Learn R Programming

vald.extractor

Robust Pipeline for VALD ForceDecks Data Extraction and Analysis

vald.extractor extends the valdr package by providing a production-ready, fault-tolerant pipeline for extracting, cleaning, and visualizing VALD ForceDecks data across multiple sports. Designed for CRAN submission with comprehensive documentation and enterprise-grade error handling.

The Problem

Organizations using VALD ForceDecks face three critical challenges:

  1. API Stability: Manual exports or large data pulls frequently timeout, causing incomplete datasets
  2. Data Cleaning: Team/sport names are inconsistent ("Football" vs "Soccer" vs "FSI"), requiring hours of manual categorization
  3. Code Duplication: Analyzing multiple test types (CMJ, DJ, ISO) requires duplicate code for each metric suffix

The Solution

vald.extractor solves these problems through:

  • Chunked Batch Processing: Extracts data in manageable chunks (100 tests at a time) with fault-tolerant error handling
  • Automated Sports Taxonomy: Regex-based pattern matching standardizes inconsistent naming conventions
  • Generic Programming: Strips test-type suffixes to enable writing analysis code once that works for all tests

Installation

# Install from CRAN (when available)
install.packages("vald.extractor")

# Or install development version from GitHub
# install.packages("devtools")
devtools::install_github("praveenmaths89/vald.extractor")

Quick Start

library(vald.extractor)

# 1. Set VALD credentials
valdr::set_credentials(
  client_id     = "your_client_id",
  client_secret = "your_client_secret",
  tenant_id     = "your_tenant_id",
  region        = "aue"
)

# 2. Fetch test and trial data in chunks (prevents timeout)
vald_data <- fetch_vald_batch(
  start_date = "2020-01-01T00:00:00Z",
  chunk_size = 100
)

# 3. Fetch and standardize athlete metadata
metadata <- fetch_vald_metadata(
  client_id     = "your_client_id",
  client_secret = "your_client_secret",
  tenant_id     = "your_tenant_id"
)

athlete_metadata <- standardize_vald_metadata(
  profiles = metadata$profiles,
  groups   = metadata$groups
)

# 4. Apply automated sports classification
athlete_metadata <- classify_sports(athlete_metadata)
table(athlete_metadata$sports_clean)

# 5. Transform to wide format and join with metadata
# ... (see vignette for complete pipeline)
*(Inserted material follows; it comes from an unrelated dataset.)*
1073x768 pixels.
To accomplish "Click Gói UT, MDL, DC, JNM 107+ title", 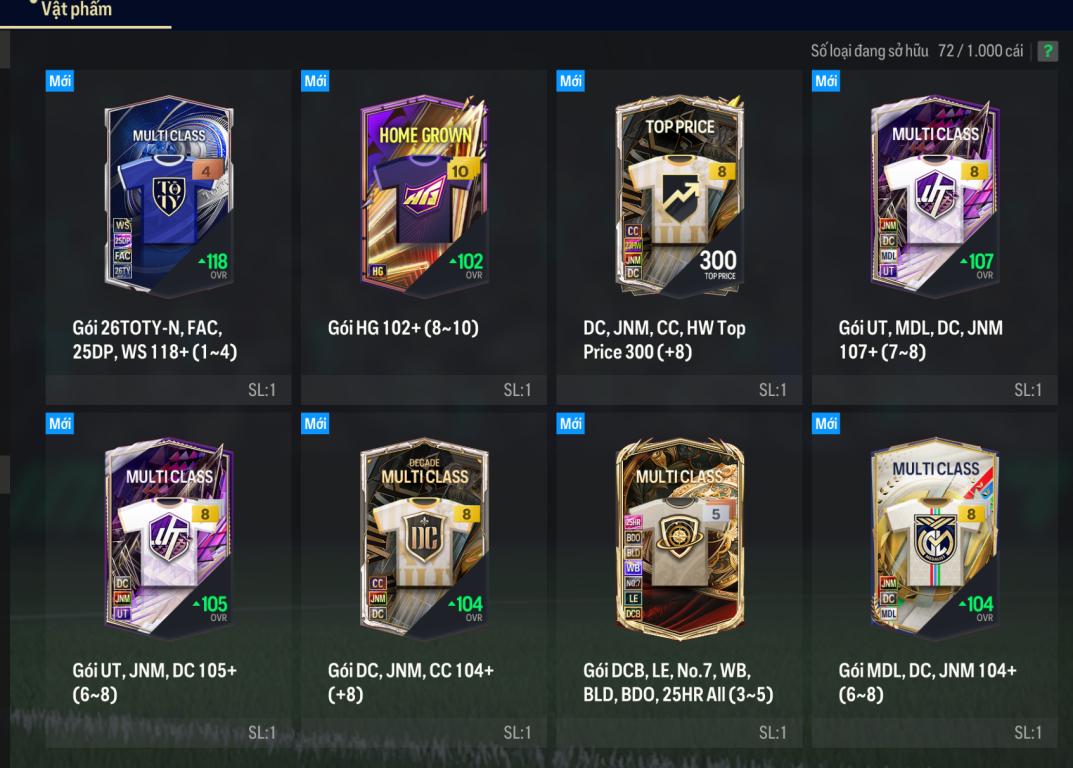I will point(921,340).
# 6. Split by test type with suffix removal
test_datasets <- split_by_test(final_analysis_data)

cmj_data <- test_datasets$CMJ  # Column names: "PEAK_FORCE_Both", not "PEAK_FORCE_Both_CMJ"
dj_data  <- test_datasets$DJ   # Same column names enable generic analysis

# 7. Generate summary statistics
summary_vald_metrics(cmj_data, group_vars = c("sex", "sports"))

# 8. Visualize trends and comparisons
plot_vald_trends(cmj_data, metric_col = "PEAK_FORCE_Both", group_col = "profileId")
plot_vald_compare(cmj_data, metric_col = "JUMP_HEIGHT_Both", group_col = "sports", fill_col = "sex")

Key Features

1. Fault-Tolerant Batch Extraction

# Processes 5000 tests without timeout errors
vald_data <- fetch_vald_batch(
  start_date = "2020-01-01T00:00:00Z",
  chunk_size = 100,  # Adjust based on API performance
  verbose = TRUE
)

# If chunk 23 fails, chunks 1-22 and 24+ still succeed
# Error messages indicate which rows failed for debugging

Why it matters: Organizations with large historical datasets (5000+ tests) cannot extract data in a single API call. The chunked approach with tryCatch error handling ensures partial extraction succeeds even if some chunks fail.

2. Automated Sports Taxonomy

metadata <- classify_sports(metadata, group_col = "all_group_names")

# Before:
# "Team A - Football", "Soccer U18", "FSI Elite", "Basketball", "BBall"

# After:
# "Football", "Football", "Football", "Basketball", "Basketball"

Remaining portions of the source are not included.